Continue the court passage about the dispute over the control wiring diagram from its final sentence onward.

| GIVEN TEXT |
[start]

Regardless of when it was first brought to plaintiffs attention, it is clear that at some point the issue of responsibility for preparation of the control wiring diagram arose. It was plaintiffs contention that the control wiring diagram was a design function for which either the government or the government’s architect-engineer, Benham-Blair, was responsible. Plaintiff also contended that nowhere in its contract with the government was it required to provide a control wiring diagram. Instead, plaintiff insisted that Benham-Blair was to perform all design work for the project and to provide complete construction plans and drawings for a fully operational hydrant refueling system including the control wiring diagram. Benham-Blair, however, refused to provide the control wiring diagram contending, with the government’s support, that it was plaintiff’s obligation.

Plaintiff, under protest and in an effort to complete the job, asked the Paradise Valley Electrical Company, to prepare a control wiring diagram. Paradise Valley Electric Company obtained the services of Russell Scholtz, an experienced electrical engineer, and instructed him to “design an operable control diagram for the hydrant refueling system.”

[end]

| GIVEN INFORMATION |
[start]

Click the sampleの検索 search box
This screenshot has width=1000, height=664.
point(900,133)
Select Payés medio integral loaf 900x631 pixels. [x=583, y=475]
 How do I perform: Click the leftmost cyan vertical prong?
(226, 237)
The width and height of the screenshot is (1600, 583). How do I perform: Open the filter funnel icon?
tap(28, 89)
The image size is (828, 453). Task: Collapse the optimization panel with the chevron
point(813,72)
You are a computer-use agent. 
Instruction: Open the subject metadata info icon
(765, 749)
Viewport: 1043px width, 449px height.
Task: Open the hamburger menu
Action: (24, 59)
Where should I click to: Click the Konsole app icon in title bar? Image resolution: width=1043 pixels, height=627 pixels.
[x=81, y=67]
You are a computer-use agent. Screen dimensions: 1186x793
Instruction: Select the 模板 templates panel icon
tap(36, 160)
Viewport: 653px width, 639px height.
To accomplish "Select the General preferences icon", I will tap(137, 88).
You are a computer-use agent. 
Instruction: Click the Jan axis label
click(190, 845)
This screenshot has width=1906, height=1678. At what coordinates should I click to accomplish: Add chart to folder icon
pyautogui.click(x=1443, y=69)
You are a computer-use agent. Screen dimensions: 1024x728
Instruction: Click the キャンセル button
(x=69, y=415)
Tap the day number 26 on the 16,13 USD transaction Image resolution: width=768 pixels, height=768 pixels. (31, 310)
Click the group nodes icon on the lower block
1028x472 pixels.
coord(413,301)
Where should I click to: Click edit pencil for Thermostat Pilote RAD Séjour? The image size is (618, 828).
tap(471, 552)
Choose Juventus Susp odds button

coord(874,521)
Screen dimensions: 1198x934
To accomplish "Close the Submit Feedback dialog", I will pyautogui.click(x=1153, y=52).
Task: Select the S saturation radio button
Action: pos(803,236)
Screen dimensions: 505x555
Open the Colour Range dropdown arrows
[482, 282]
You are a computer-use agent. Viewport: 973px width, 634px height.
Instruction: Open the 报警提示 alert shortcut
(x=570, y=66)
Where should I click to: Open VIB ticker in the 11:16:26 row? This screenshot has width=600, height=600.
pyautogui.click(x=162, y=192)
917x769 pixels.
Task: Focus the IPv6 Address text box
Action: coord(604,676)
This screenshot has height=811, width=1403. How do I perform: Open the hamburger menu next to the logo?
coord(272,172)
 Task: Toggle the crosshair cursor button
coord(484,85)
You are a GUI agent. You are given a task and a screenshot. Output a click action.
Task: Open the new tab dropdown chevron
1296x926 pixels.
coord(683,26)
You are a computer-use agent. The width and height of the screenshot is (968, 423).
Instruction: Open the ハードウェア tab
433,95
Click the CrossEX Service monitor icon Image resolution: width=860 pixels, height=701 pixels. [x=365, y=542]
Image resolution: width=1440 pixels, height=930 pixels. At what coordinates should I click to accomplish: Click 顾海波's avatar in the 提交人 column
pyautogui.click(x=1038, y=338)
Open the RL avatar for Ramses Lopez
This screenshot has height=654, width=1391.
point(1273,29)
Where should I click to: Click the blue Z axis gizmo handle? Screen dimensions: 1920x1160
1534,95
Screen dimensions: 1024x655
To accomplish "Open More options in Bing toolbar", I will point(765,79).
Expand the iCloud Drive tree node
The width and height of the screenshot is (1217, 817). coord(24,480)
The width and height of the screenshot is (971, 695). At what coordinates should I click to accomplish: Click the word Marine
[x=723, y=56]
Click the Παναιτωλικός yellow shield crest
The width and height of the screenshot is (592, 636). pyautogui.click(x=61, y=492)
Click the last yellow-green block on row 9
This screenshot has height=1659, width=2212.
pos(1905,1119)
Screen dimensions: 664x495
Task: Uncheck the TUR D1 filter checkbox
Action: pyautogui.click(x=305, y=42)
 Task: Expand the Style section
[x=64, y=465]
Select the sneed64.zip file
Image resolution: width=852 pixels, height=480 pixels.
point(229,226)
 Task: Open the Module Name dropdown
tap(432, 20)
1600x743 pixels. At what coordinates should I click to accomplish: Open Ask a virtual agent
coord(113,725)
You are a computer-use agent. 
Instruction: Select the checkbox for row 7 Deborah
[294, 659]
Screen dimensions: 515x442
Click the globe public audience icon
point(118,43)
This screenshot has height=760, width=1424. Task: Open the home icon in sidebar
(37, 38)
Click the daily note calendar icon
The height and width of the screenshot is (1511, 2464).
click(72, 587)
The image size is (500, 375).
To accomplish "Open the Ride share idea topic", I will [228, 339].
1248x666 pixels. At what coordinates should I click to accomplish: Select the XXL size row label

[end]

| RESULT OF THE EXERCISE |
After several weeks of effort, Mr. Scholtz completed a control wiring diagram of his own design which corrected major defects in the original design concept. Plaintiff, on December 15, 1978, submitted the diagram to Benham-Blair through defendant for approval. Benham-Blair rejected the submittal almost immediately on the basis that “the basic design of the diagram was different from that set out in the plans and conceptual drawings E-7 and E-8.” The Benham-Blair rejection also contained the statement “submit in accord with contract documents.”

Plaintiff contends that Benham-Blair gave no indication that the design of the control wiring diagram as prepared by Mr. Scholtz would not work, but that the sub-mittal was rejected because Mr. Scholtz did not use Benham-Blair’s symbols or style of drawing. Plaintiff further contends that Mr. Scholtz was told by a representative of Benham-Blair that he was to use the symbols on the Benham-Blair drawings, make corrections as needed, and design a control wiring diagram within the parameters of the Benham-Blair design concept.

Thereafter, Mr. Scholtz prepared a second control wiring diagram which corrected numerous errors in the Benham-Blair design concept and which did use the Ben-*467ham-Blair symbols and style of drawing.5 Plaintiff submitted Mr. Scholtz’ second control wiring diagram on February 14, 1979. Plaintiff’s second submittal was rejected by Benham-Blair on April 17, 1978. Paradise Valley Electric Company went into bankruptcy proceedings in early 1979 and, as a result, Mr. Scholtz was never paid for his previous drawings, and, quite naturally, refused to continue working to revise the rejected drawings.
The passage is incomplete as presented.